§ **Aim of the task**:
For the data below, please report each line where the word "computer" is found.

Stored records:
= = =
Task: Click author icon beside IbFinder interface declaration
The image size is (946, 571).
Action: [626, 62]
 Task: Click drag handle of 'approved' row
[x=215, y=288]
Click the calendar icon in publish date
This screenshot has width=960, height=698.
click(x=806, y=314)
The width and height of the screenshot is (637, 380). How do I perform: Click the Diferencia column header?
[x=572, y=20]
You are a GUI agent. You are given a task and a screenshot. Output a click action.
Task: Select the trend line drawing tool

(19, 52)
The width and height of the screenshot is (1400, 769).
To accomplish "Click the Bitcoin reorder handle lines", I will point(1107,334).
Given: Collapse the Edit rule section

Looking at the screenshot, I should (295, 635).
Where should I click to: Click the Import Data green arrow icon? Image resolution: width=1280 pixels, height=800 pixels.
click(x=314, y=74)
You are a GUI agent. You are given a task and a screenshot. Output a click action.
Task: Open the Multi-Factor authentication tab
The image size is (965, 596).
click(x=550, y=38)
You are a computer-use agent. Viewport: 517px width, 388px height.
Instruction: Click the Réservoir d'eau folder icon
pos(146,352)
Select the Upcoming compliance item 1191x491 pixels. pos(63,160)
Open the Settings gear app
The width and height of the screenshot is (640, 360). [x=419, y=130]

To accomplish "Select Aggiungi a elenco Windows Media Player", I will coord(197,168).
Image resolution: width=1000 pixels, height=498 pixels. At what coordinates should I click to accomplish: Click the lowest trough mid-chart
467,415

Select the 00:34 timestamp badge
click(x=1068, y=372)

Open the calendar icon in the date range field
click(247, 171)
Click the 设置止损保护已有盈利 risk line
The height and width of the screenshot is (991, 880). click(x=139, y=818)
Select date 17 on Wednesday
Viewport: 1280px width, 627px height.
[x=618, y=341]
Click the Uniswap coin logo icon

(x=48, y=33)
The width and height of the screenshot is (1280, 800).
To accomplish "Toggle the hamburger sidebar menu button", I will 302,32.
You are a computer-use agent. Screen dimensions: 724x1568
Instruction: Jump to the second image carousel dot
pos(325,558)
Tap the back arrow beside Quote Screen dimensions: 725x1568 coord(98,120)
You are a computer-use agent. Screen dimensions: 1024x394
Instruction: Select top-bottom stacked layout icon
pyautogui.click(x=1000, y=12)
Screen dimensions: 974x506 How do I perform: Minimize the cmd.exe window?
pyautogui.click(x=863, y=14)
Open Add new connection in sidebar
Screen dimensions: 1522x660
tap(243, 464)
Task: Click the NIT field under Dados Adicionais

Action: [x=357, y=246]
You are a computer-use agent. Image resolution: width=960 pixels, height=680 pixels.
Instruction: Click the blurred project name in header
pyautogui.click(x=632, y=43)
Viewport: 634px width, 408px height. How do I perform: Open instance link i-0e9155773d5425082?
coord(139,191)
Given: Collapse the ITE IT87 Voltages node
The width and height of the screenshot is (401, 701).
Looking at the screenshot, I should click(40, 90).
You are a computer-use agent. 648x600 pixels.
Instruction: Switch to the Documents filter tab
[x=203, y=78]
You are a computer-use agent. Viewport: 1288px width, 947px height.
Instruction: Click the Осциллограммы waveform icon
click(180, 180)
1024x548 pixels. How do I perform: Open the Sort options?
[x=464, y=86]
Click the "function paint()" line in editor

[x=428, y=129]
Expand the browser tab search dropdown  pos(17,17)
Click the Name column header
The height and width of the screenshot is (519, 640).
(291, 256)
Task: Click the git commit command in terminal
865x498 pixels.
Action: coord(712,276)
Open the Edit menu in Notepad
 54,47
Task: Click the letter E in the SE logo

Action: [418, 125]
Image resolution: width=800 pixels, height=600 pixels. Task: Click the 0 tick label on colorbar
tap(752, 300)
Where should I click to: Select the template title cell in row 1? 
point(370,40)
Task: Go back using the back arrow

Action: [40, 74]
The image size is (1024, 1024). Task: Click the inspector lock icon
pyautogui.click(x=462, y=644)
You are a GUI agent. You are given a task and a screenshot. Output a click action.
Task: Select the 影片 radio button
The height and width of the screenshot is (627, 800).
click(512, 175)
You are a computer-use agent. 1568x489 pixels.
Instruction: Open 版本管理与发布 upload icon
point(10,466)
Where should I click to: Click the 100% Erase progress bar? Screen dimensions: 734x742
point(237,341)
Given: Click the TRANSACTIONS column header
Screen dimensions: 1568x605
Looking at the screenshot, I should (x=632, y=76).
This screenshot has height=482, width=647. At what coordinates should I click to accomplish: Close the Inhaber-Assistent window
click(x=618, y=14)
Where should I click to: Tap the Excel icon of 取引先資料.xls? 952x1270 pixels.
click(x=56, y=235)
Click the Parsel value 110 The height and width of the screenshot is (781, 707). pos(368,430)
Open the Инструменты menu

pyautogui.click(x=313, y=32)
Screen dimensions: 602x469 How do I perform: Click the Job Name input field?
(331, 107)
= = =
§ **Output below**:
You are a computer-use agent. Viewport: 517px width, 388px height.
You are a computer-use agent. Screen dimensions: 724x1568
You are a computer-use agent. Screen dimensions: 1024x394
You are a computer-use agent. Image resolution: width=960 pixels, height=680 pixels.
You are a computer-use agent. 648x600 pixels.
You are a computer-use agent. Viewport: 1288px width, 947px height.
You are a computer-use agent. 1568x489 pixels.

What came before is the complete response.